Nancy Rose, who contracted COVID-19 in 2021 and continues to exhibit long-haul symptoms including brain fog and memory difficulties, pauses while organizing her desk space on Jan. 25, 2022, in Port Jefferson, New York. Credit: John Minchillo / a

The BDN Opinion section operates independently and does not set news policies or contribute to reporting or editing articles elsewhere in the newspaper or on bangordailynews.com.

Amy Blackstone is a professor in sociology and the Margaret Chase Smith Policy Center at the University of Maine. She writes about her long COVID experience at shortstoriesaboutlongcovid.com. She is a member of the Maine chapter of the national   Scholars Strategy Network, which brings together scholars across the country to address public challenges and their policy implications. Members’ columns appear in the BDN every other week.  

In March 2020, I boarded a flight bound for Iowa. The next morning, I awoke to news that the university where I was speaking was closing due to COVID-19. My lecture that evening would be its final public event. I contracted COVID-19 soon after and have been suffering from long COVID ever since.

The U.S. Center for Disease Control and Prevention estimates that 1 in 13 adults in the U.S. have long COVID, an illness lasting months to years after contracting COVID-19. Though we’ve had years to adjust, Maine, like the rest of the nation, remains ill equipped to combat long COVID and its effects.

Impactful research, effective provider-patient protocols, and policy that supports those suffering can only be built if those living with long COVID have a seat at the table.

I quickly learned medical providers lack training to treat patients with long COVID; it is new, confounding, and symptoms vary. Though the neurological symptoms I experience demand different treatments from the respiratory, joint, gastrointestinal and reproductive symptoms others face, we’re all sick because we had COVID-19. Treating such an illness is likely daunting but providers must begin by trusting patients.

Early in my journey, one provider dismissed my queries about long COVID, asserting that in most such cases the problem is “mental health issues.” Another, certain my symptoms were the result of a concussion, refused to refer me to specialists trained to explore other diagnoses.

It took a year for me to find a provider with the training and skills to acknowledge they did not have all the answers, ask questions, refer me to specialists, and not give up until I landed in the hands of the right set of providers.
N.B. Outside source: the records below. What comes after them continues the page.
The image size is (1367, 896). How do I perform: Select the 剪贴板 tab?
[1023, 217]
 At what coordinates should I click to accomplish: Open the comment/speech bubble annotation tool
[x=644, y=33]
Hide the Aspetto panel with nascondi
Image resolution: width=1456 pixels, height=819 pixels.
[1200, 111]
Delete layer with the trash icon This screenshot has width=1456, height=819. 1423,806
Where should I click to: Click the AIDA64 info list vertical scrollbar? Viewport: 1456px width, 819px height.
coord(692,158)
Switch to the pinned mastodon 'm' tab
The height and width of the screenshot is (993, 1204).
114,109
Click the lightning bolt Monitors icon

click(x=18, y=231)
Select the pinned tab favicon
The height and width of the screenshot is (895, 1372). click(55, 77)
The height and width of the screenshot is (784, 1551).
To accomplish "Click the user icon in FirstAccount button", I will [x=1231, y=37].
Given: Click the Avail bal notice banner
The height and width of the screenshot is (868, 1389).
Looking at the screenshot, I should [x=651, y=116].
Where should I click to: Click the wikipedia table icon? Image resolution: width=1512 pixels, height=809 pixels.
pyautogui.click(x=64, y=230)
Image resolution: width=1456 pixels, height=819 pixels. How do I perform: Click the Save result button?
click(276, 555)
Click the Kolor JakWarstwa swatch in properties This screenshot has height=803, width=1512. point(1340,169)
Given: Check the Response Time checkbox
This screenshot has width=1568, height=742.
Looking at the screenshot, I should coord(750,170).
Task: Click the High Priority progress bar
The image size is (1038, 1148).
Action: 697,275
Providers should be required to refresh their skills through training targeting illnesses like long COVID. Most medical schools do not offer sufficient education on pandemics, viruses, and infection-initiated illnesses.

Today I am fortunate to have a local primary care provider who helped get me into a long COVID clinic in Boston and continues to coordinate with the specialists there. Many unanswered questions about my condition remain but I am in the best hands possible and my symptoms are being treated as well as can be for the moment. So few patients have this luxury, particularly in rural states like Maine.

There is almost nowhere in the state to send us for help. This month, MaineHealth will close its only long COVID clinic. While the national COVID-19 network Survivor Corp lists two Post COVID Care Centers in Maine, one offers post-acute services only and the other, Mercy Hospital, told me in a phone call this month that their Post COVID Recovery Program is closed.

Maine must also offer support to the nearly one in four long COVID patients unable to work and the 45 percent forced to reduce work hours. Those with the luxury of paid leave likely have or will exhaust it. Those who apply for Social Security Disability Insurance, though qualified, are too often denied.

Further, research must be fast-tracked. Identifying a test for long COVID will help get patients to the right providers more quickly. The results of tests for patients with long COVID that are offered as standard care are often normal. Too many providers may then erroneously conclude that their patient’s symptoms are “all in their head.”

There are also currently no effective treatments for long COVID. Though existing long COVID clinics are a boon for those able to access them, and we need such clinics in Maine, our goal should not stop at simply alleviating symptoms.

Maine should not let this chance to lead pass. Let’s show the nation the way life should be by taking on the challenges presented by long COVID and pulling up a chair for patients as we seek solutions.